We walked down some stairs toward some chain-smoking taxi drivers slumped against their cars. Gary marched over and announced “Auditorio Municipal?” to the least sinister-looking of the group, and we got in the cab. After a couple of minutes we took a bridge over the Rio Tijuana and turned onto Avenida Revolución toward Rigondeaux’s weigh-in. Stopped at the first traffic light on Tijuana’s main strip, we saw soldiers straddling massive artillery they had pointed at the street, standing behind sandbags piled up to neck level. Waiting for the light to change, I looked up the street and saw Tijuana’s version of Cirque du Soleil, with two kids flipping cartwheels in between two lanes of traffic blowing by at forty miles per hour. Over and over again these lunatics spun and whirled, not a cigarette’s clearance between them and the cars blurring by on either side. A few blocks later we passed what seemed to be the same impromptu checkpoint set up with the artillery and sandbags.

“So far, so good?” Hyde elbowed me in the ribs and straightened his tie.

*

Outside the weigh-in being held at the Auditorio Municipal, we saw disgraced local boxer Antonio Margarito surrounded by Mexican reporters and photographers laughing off his banishment from boxing. Before a fight against former world champion Shane Mosley, a substance similar to plaster of Paris was discovered in Margarito’s hand wraps. He was suspended for a year from boxing, only to return to the biggest payday of his life with a shot against Manny Pacquiao at Cowboys Stadium in Dallas. If Rigondeaux won the following night, Hyde had mentioned Rigo would have his own title shot on that undercard.

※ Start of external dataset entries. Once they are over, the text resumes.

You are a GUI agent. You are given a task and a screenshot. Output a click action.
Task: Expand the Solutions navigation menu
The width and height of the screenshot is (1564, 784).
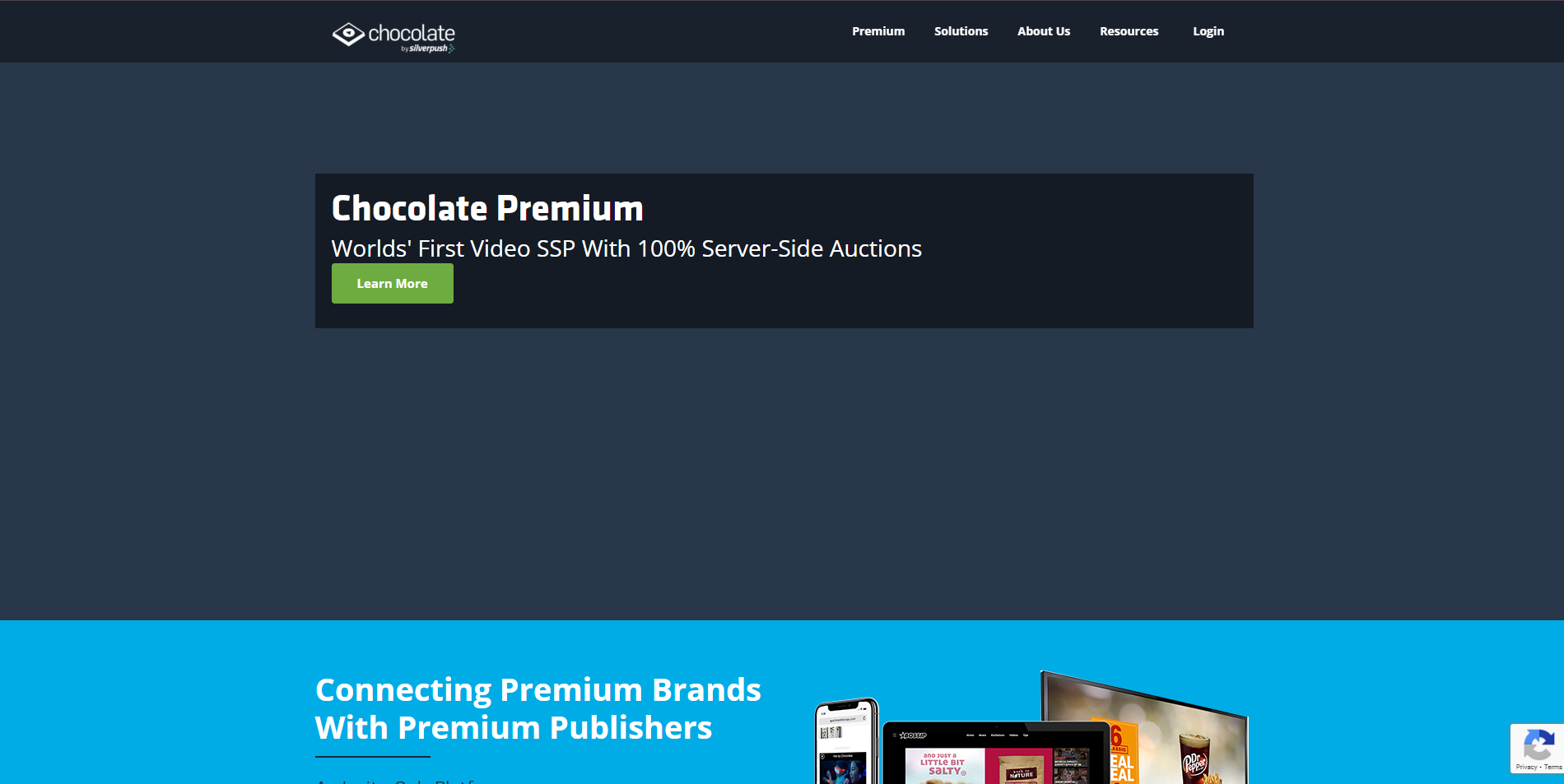[x=961, y=31]
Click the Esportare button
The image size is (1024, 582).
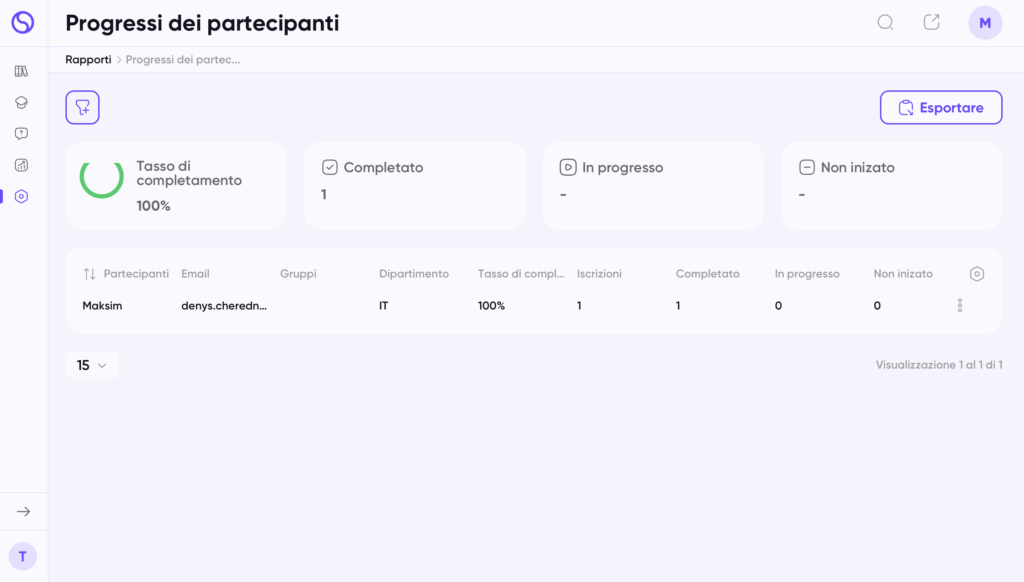tap(941, 107)

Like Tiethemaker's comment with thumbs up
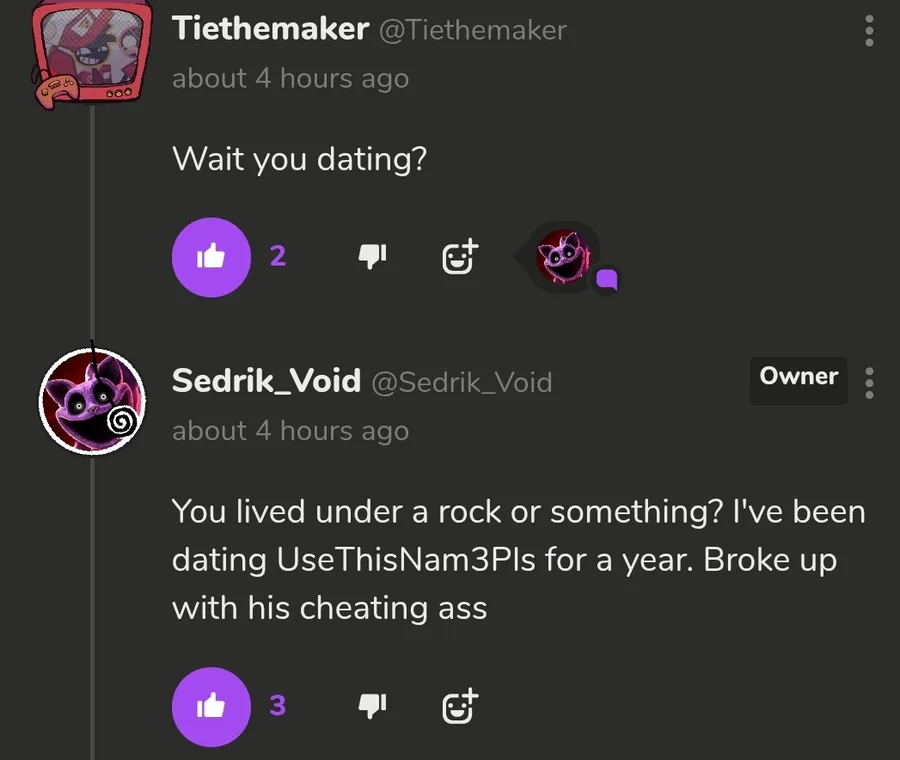pos(211,257)
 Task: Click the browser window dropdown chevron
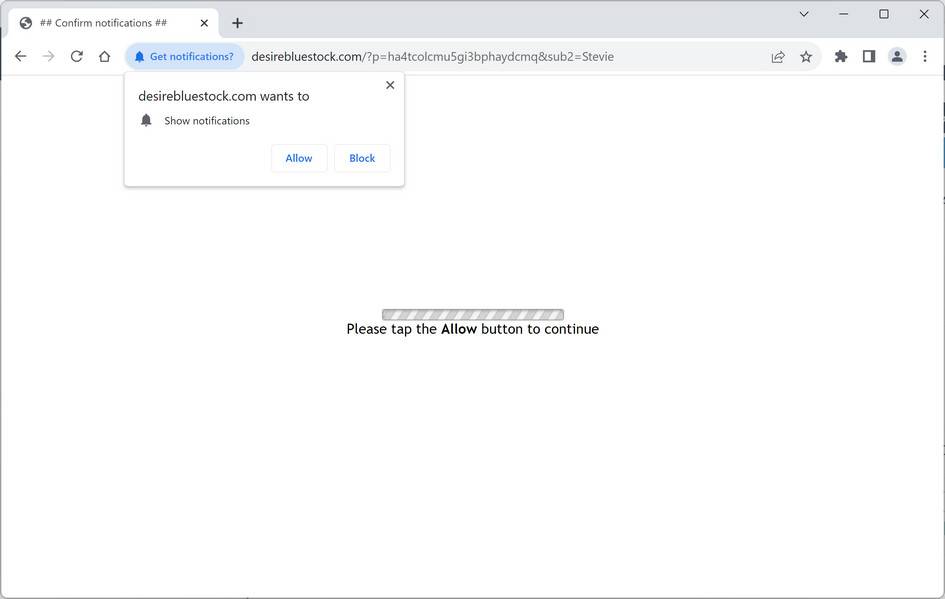click(x=803, y=14)
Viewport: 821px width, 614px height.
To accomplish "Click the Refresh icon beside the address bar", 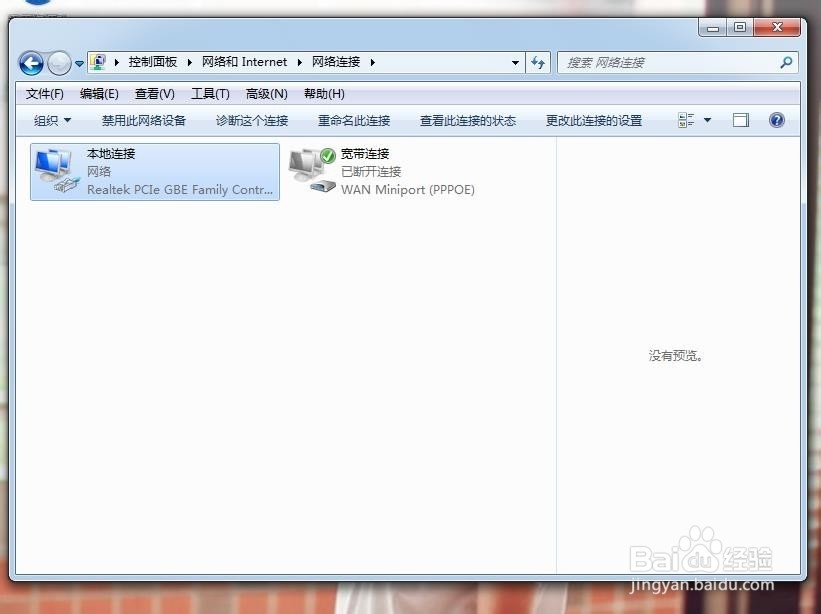I will [x=538, y=62].
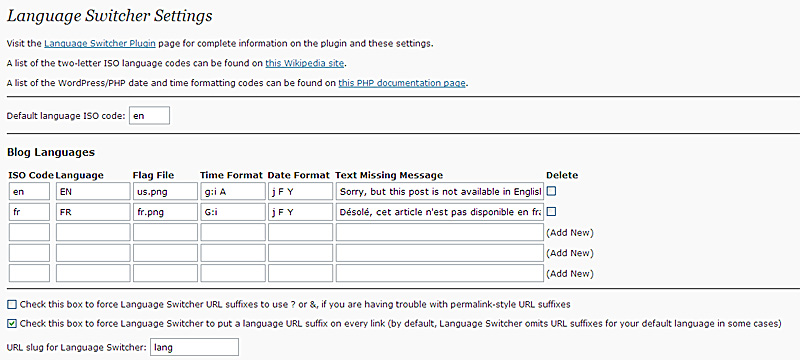Open the Language Switcher Plugin link
This screenshot has width=800, height=360.
click(100, 43)
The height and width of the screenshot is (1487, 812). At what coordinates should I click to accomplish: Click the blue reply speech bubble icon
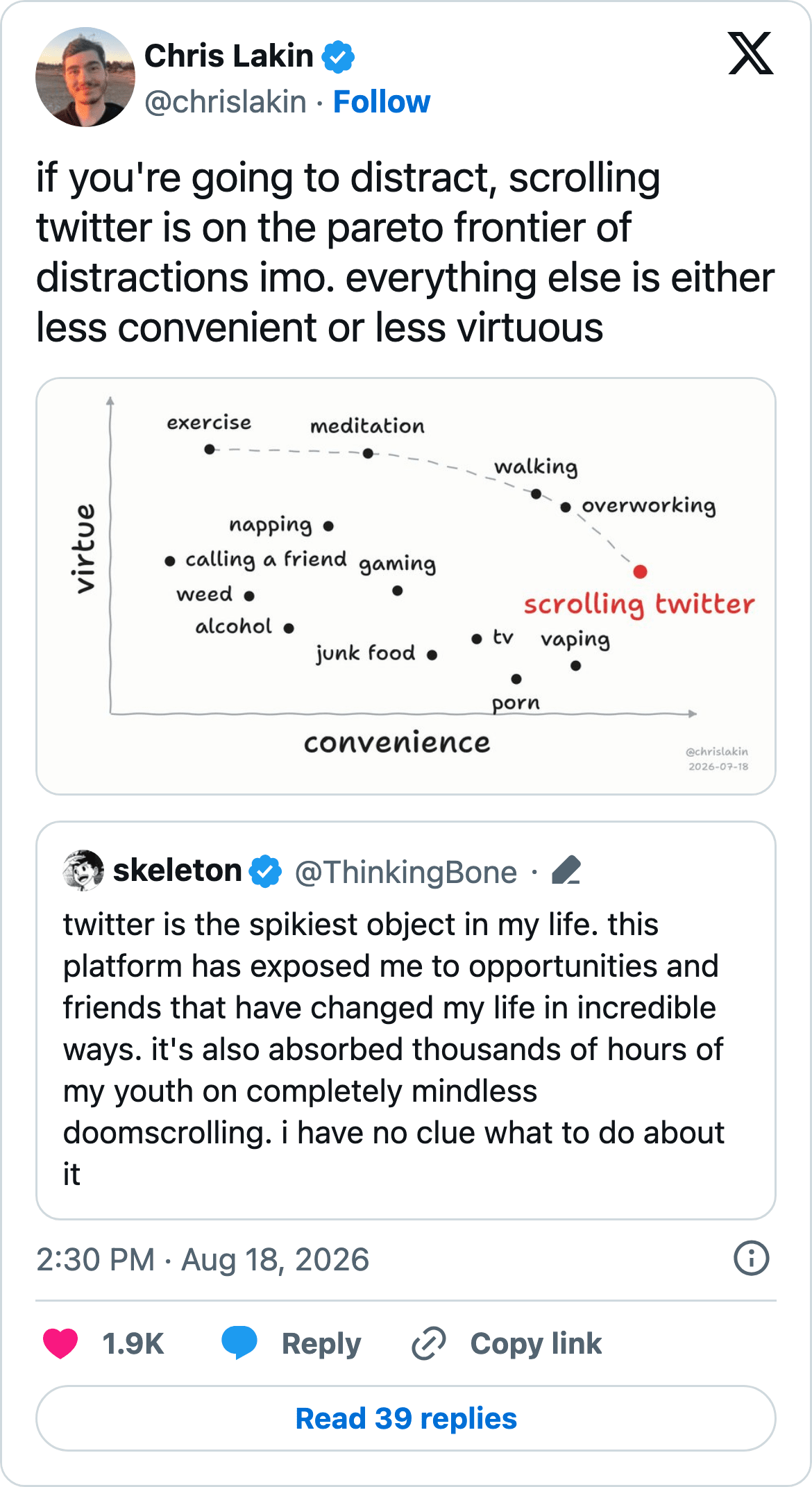239,1342
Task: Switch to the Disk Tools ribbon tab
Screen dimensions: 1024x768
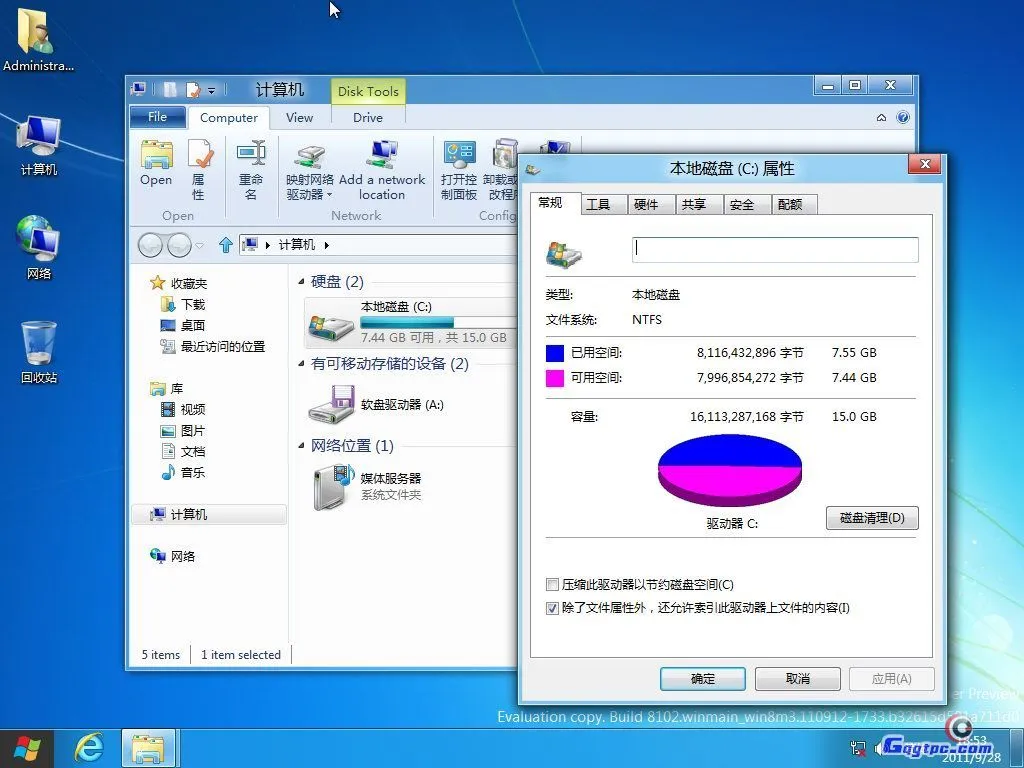Action: (x=368, y=91)
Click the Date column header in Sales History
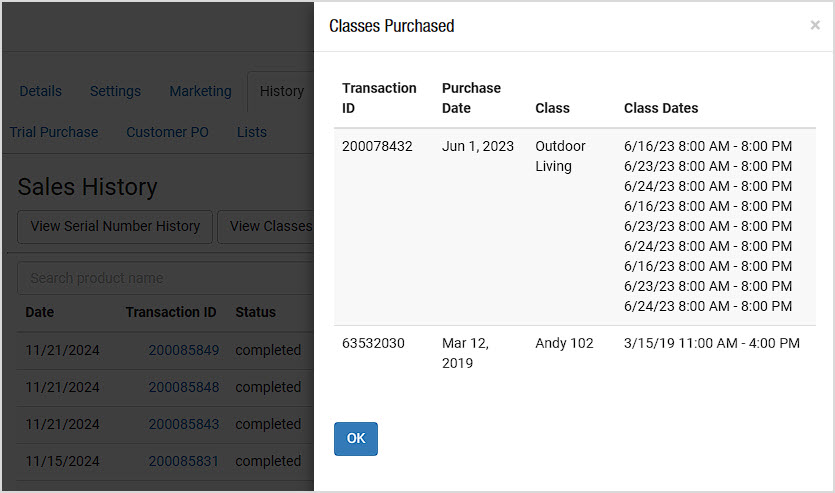Viewport: 835px width, 493px height. [x=39, y=312]
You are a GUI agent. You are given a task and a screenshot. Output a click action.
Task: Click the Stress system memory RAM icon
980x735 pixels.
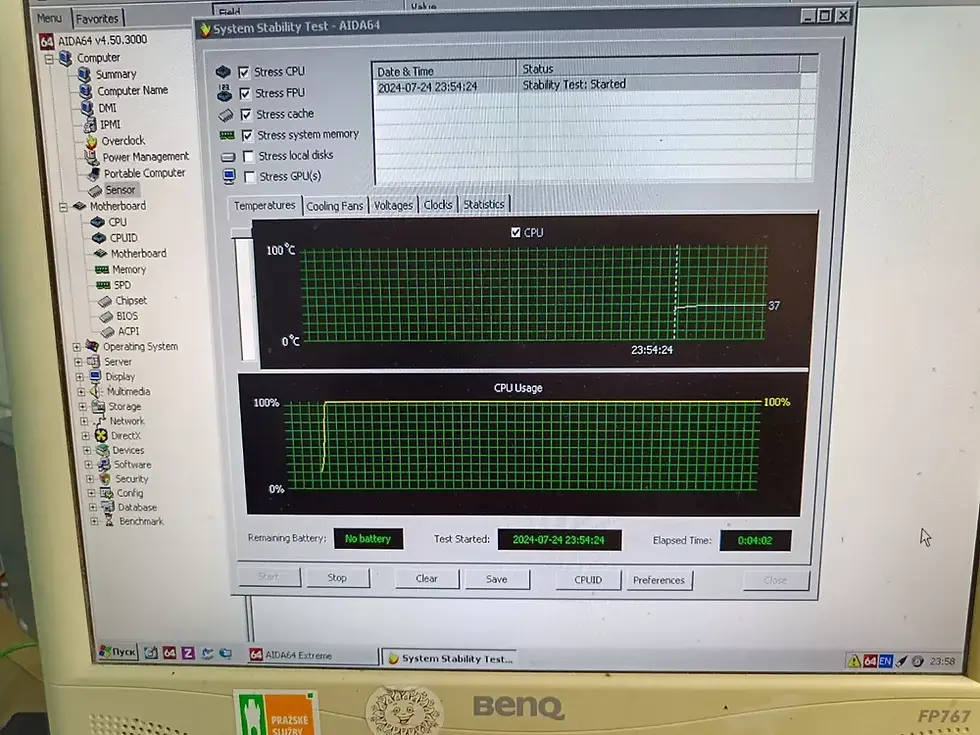[227, 135]
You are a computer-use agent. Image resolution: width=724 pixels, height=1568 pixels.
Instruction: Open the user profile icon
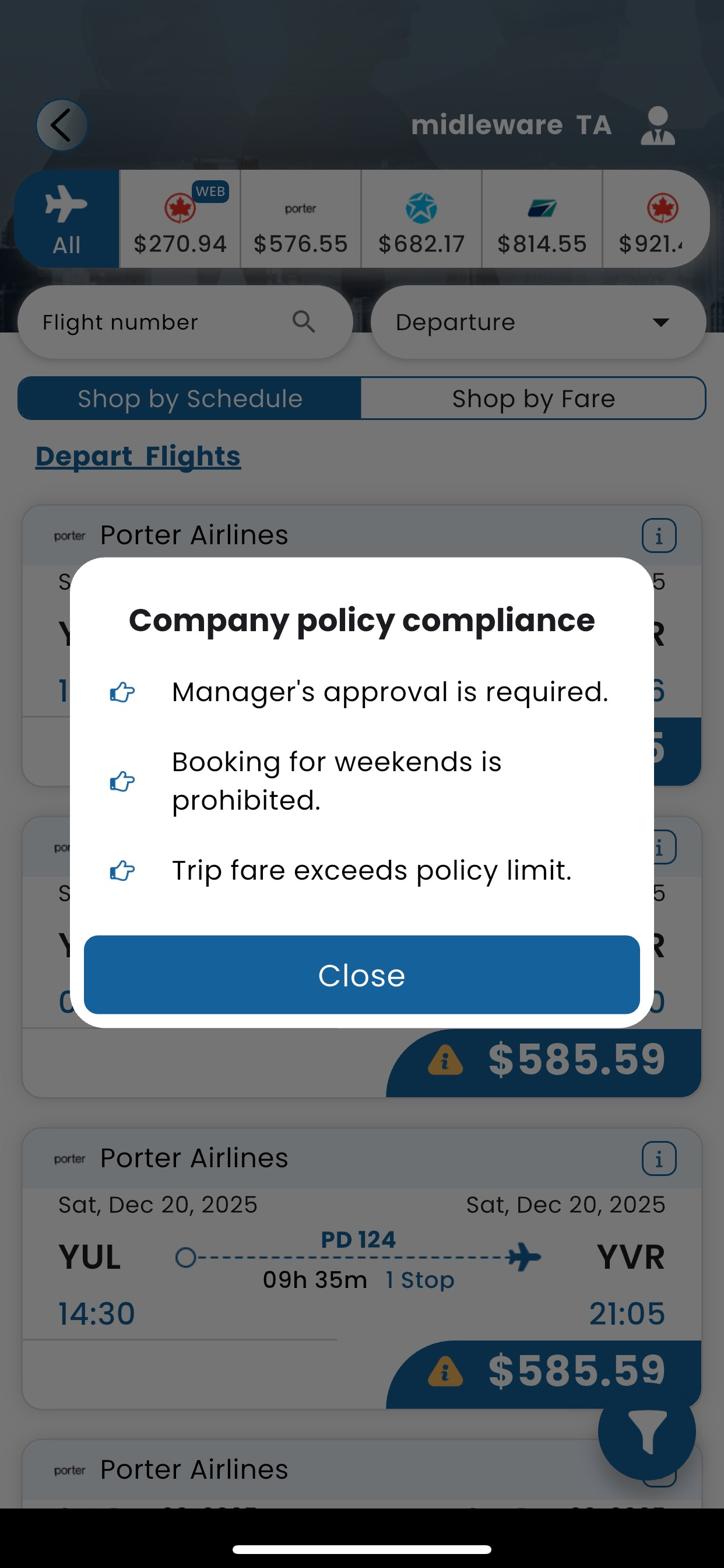(657, 125)
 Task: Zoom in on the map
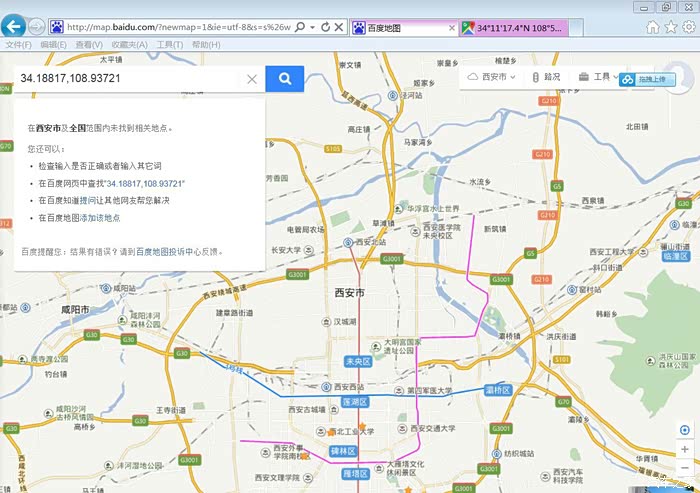pyautogui.click(x=684, y=449)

Ultimately the ugliness associated with Margarito’s cheating only increased his marketability.

Once we got inside the lobby of the arena, fighters were scattered around waiting their turn on the scales and a once-over from a doctor to clear them to fight. Among all the reporters and entourages, I couldn’t find Rigondeaux anywhere. The atmosphere inside the room was full of canned laughter, say-cheese smiles, and backslapping. Managers and promoters mugged for cameras with their fighters and recited sound bites to reporters whose faces lit up when they heard the one they’d run with on that evening’s telecast. Hardly any Americans anywhere, mostly Mexican and Latin American fighters looking to break into the American market with a big performance. I watched teenagers with their lives in front of them and a pipedream intact avoid the sad journeymen who also waited their turn on the scales. Eager young fighters on their way up, old fighters double-parked in their careers looking for one last payday to stave off their fate of being another footnote in punch-drunk history.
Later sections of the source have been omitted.